Contract Enforceable

If you own or operate a business, you enter into contracts on a regular basis, perhaps many times every day. In this series of blogs, we’ll look at the elements of a valid and enforceable contract:

  • An agreement — There must be offer and acceptance
  • Consideration — Both parties must give something or promise to refrain from doing something they have a right to do
  • Capacity — Both parties must have the legal capacity to enter into the agreement
  • Volition — The parties must voluntarily agree to the terms of the contract
  • Legality — The subject matter must be legal

The Agreement

The first requirement of a valid and enforceable contract is that there must be an agreement. There must be at least two parties, but there’s no upper limit to the number of parties to a contract.

An agreement requires two things—an offer and an acceptance. Though there are certain types of contracts that must be in writing to be enforceable—we’ll address this in a later blog on the Statute of Frauds—most oral offers are sufficient and can be accepted orally, forming a binding contract. There are some situations where what appears to be an offer may not be an offer:

  • Where the offer is clearly made in jest — “I’ll pay you million dollars for that sandwich”.
  • Where the language is clearly exploratory — “Would you consider $500 for that guitar?”

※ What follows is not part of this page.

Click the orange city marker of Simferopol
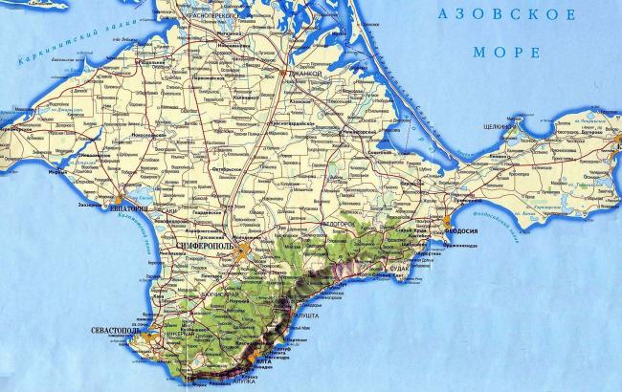click(x=247, y=251)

Under contract law, the terms of the offer must be clear and definite, such that a reasonable person would know what his or her obligations would be under the agreement.

As a general rule, a valid offer remains open until revoked by the person making the offer. A counteroffer, though, legally revokes the original offer and becomes a new offer, with new terms. In addition, if the offer states a specific time within which it must be accepted, the offer is no longer valid once that period expires.

Acceptance of an Offer

To accept an offer, a person must clearly communicate acceptance of its terms and a willingness to be bound. A person cannot accept an offer that has been revoked. Acceptance can be made orally or in writing, unless the terms of the offer require a specific form of acceptance. Once the offer has been accepted, it cannot be revoked.

In most instances, in what is referred to as a bilateral contract, the person accepting the offer promises to abide by the terms of the offer. However, the law recognizes what is known as a “unilateral” contract, essentially the exchange of a promise for an act. A reward is the classic example of a unilateral contract—a promise of a payment of money for the return of a lost item is enforceable when the act is performed, and does not require any other form of acceptance of the offer.